Mr. William Brown (Rugby)

It- is not speeches here, but Government action that does that.

Mr. Bevin

If my hon. Friend will be as good, a listener as he is a speaker, he will help me a lot.

Mr. Brown

I do not want to help the right hon. Gentleman. I think he is a national menace.

Mr. Bevin

So long as my hon. Friend thinks me a menace, I know that I am right. No one has done more than my hon. Friend in the way of hopping about like a bird who does not know where he is to go. I had the experience of dealing with the men who returned from the Forces at the end of the last war, and of re-settling them in industry. I would utter this warning. The main concern of the men in the Forces is, what are they coming home to? The men in the Forces, a large number of whom are members of trade unions, are looking to the unions to maintain their standards. To try to set one lot of men against another, in pursuance of a political aim, is not conducive to a solution of the problem. I can produce hundreds of cuttings showing that this sort of thing has been deliberately carried on as a political campaign, to try to put the trade unions in the dock, and to make it appesx that they are neglectful of their brothers, in the Forces. It is not true, and I repeat that with emphasis. The Government had to design a policy to deal with wages, and that policy has not been seriously challenged in any part of the House. As the hon. Member for Llanelly says, not one Member has submitted a real alternative that can be applied in practice.
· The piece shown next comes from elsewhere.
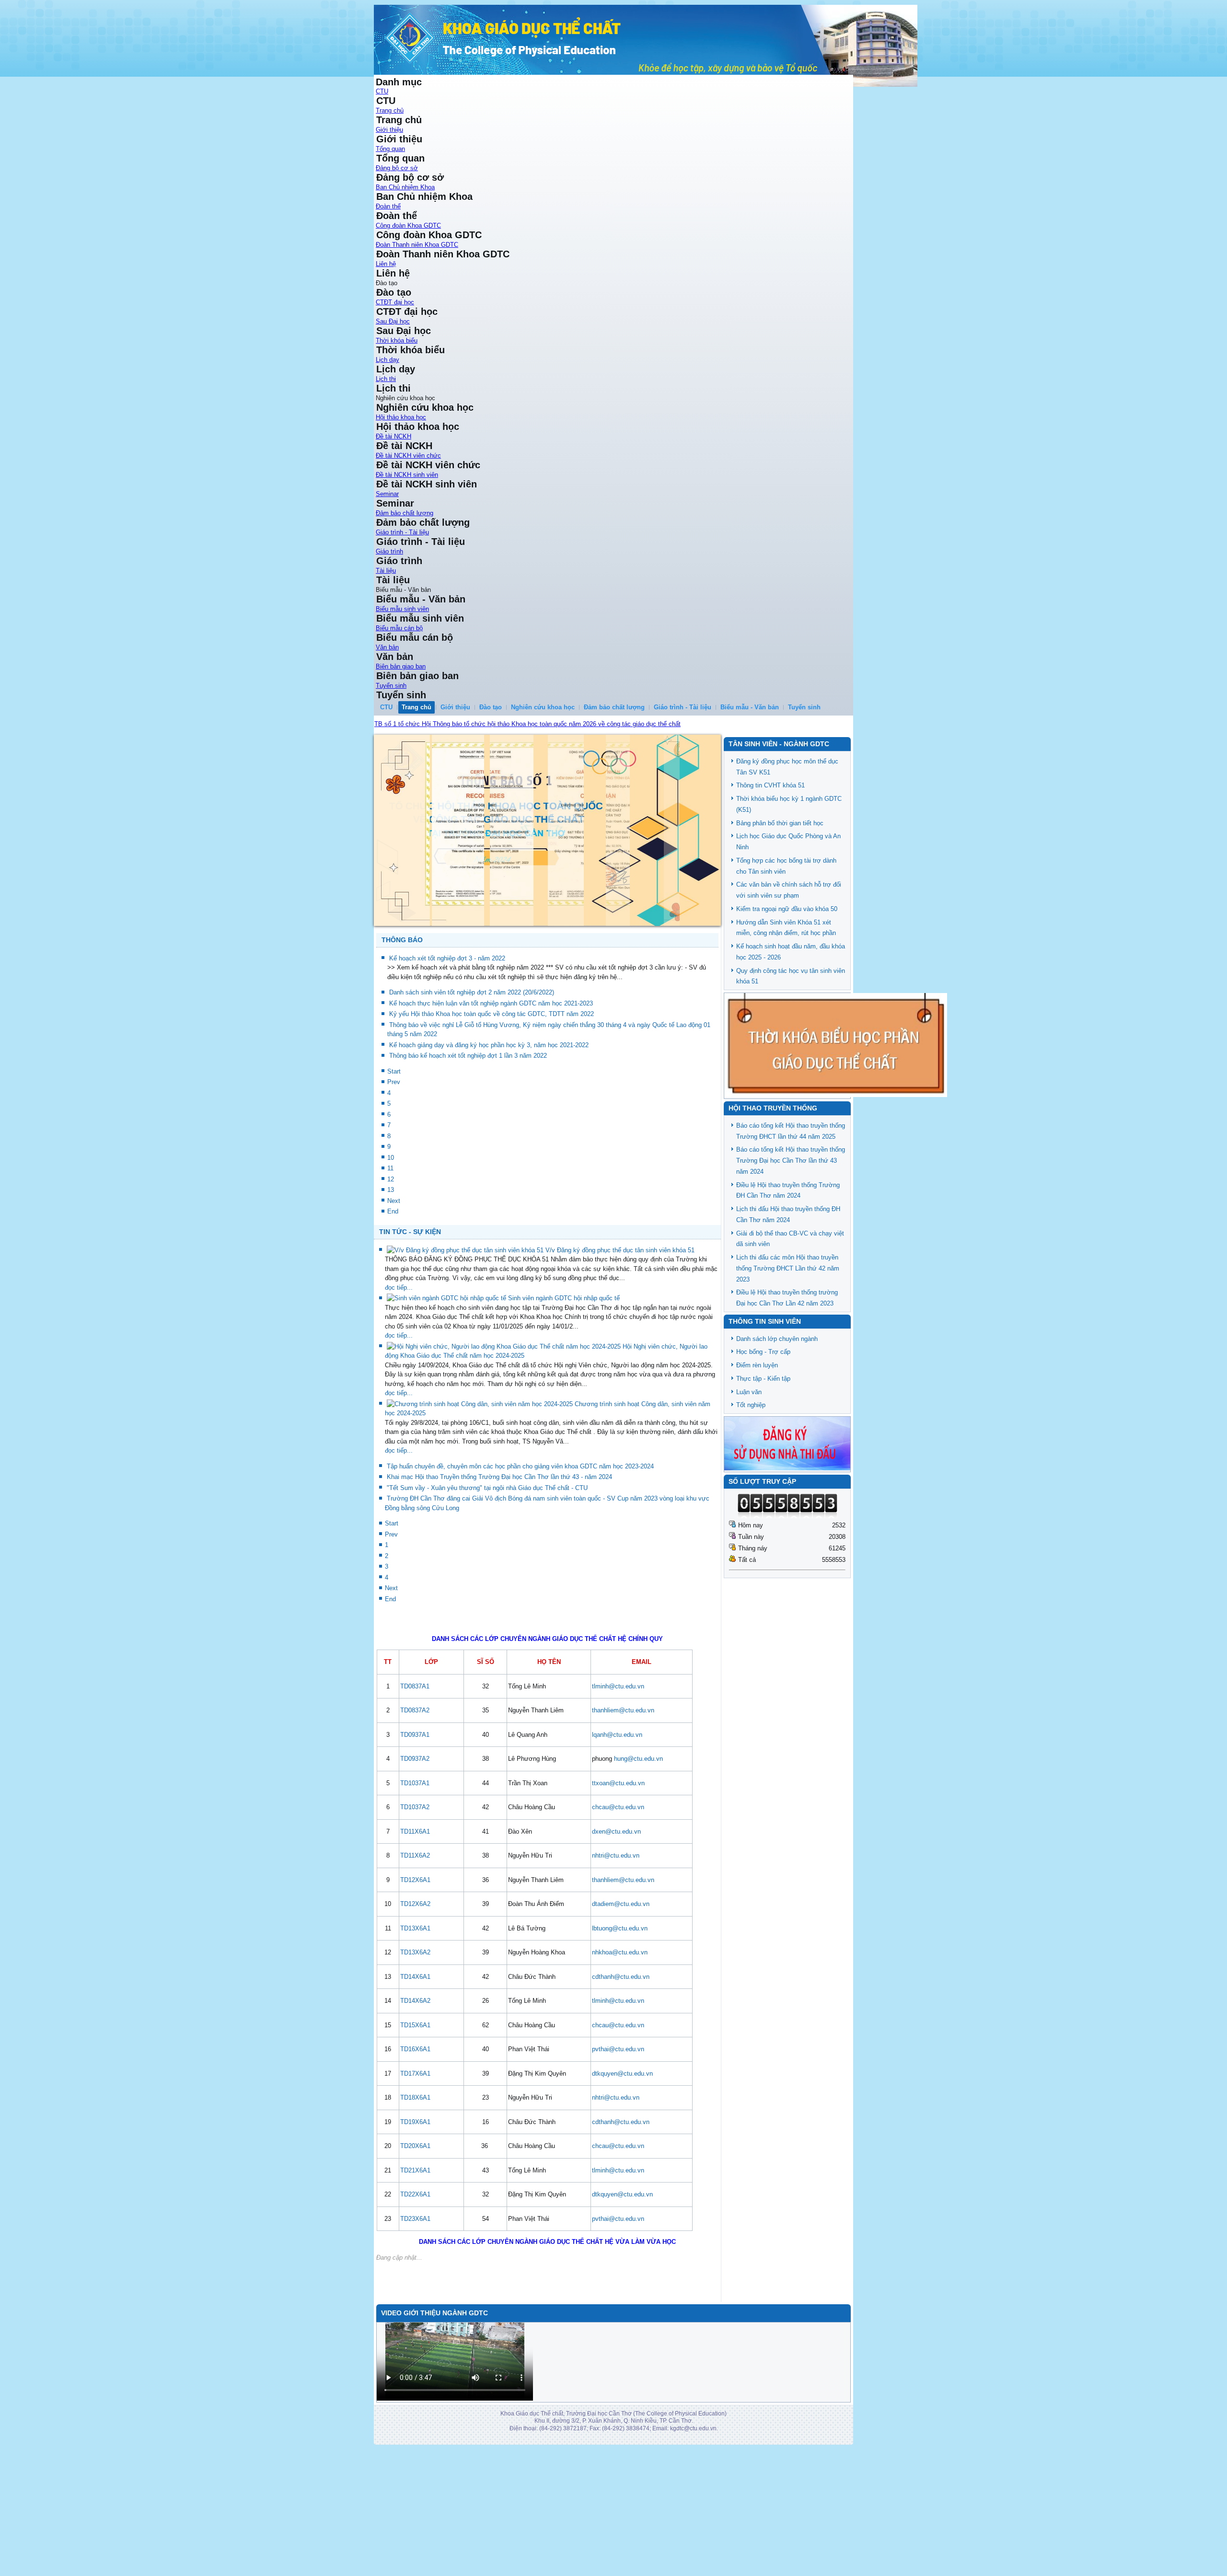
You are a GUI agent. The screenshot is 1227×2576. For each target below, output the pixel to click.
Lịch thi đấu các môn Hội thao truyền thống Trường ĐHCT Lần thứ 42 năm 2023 (787, 1268)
I have never accepted the view that pre-war war and post-war are, of necessity, separate things. War may be an intensification in the development of our lives, but there is no definite break; everything you do before a war determines largely what will happen in the war, while everything you do in the war will largely determine what will happen after the war. We have to consider, in endeavouring to handle this difficult problem, whether we will tear up everything that has gone before and start afresh, in the middle of a crisis, or utilise the machine that has been established to assist in the prosecution of the war. Many experiments were tried in the last war, and many pitfalls had to be avoided. There was one great advantage at the outbreak of this war as compared with the beginning of the last war, or even with the end. There had grown up between the two wars collective bargaining machinery over a very wide area. A previous occupant of your Chair, Sir, was associated with a change in the negotiating machinery of this country, with which his name will ever be linked: I refer to Mr. Whitley, and the Whitley Council. That introduced into a field where there had been practically no industrial organisation joint machinery which, I think, has been, if I may say so, with great respect, superior to the older machinery in the older trades. I hope I will not be misunderstood by some of the older trades when I say that this machinery was not wedded to out-of-date wage structures which have been largely a handicap, rather than a help, between the two wars and during this war.

We had to decide whether to utilise this machinery, and the Government decided that they would. I claim that this Debate shows that we took the right course. We have promoted on both sides of industry a policy of self-government in industry. There has been a gradual change-over to what I think holds very great potentialities, namely, negotiations of a more representative character than the old method of bargaining prior to the last war. The change towards the Whitley procedure has had a very steadying, and a very good, effect. The trades boards, while there has been very little amendment in the structure itself, have gone far beyond the mere dealing with sweated wages and have been utilised to build up wage structures over a very wide area. That applies equally where the employer is the State. I do not use the term "employer" in this sense as meaning only the private employer, because the Whitley machinery and the collective bargaining machine extend over the whole Civil Service and productive enterprises, whether State-owned or privately-owned, and including local authorities and any other publicly-owned institution. I use the phrase "employer" in that sense. There is a moral force working which it is wise to harness and take account of. There was a terrible disaster at the end of the last war, due, first, to an orgy of speculation, and, secondly, to inflation that went with it, and then a sudden deflation. [Interruption.] It was before the return to the gold standard. I am dealing with the inflation of 1922. Perhaps hon. Members will be good enough to allow me to follow this through, because it has a very great bearing on the policy we are endeavouring to follow at the present moment. It is clear that that situation remains so vividly in the minds of both sides of industry that nobody wants to go through it again. No one wants the up and down fluctuations of currency and artificial rises, and then sudden reductions, dislocating the whole of our national life, and doing something worse—holding up the internal trades and allowing the export trades to drop down, thereby destroying the equilibrium throughout the nation and creating the very condition which caused the inequality of wages with which we have been trying to deal in this country. Therefore, with that in mind our aim has been to allow the collective bargaining machinery to act as a sort of trustee on behalf of the State in so far as it is capable of doing it.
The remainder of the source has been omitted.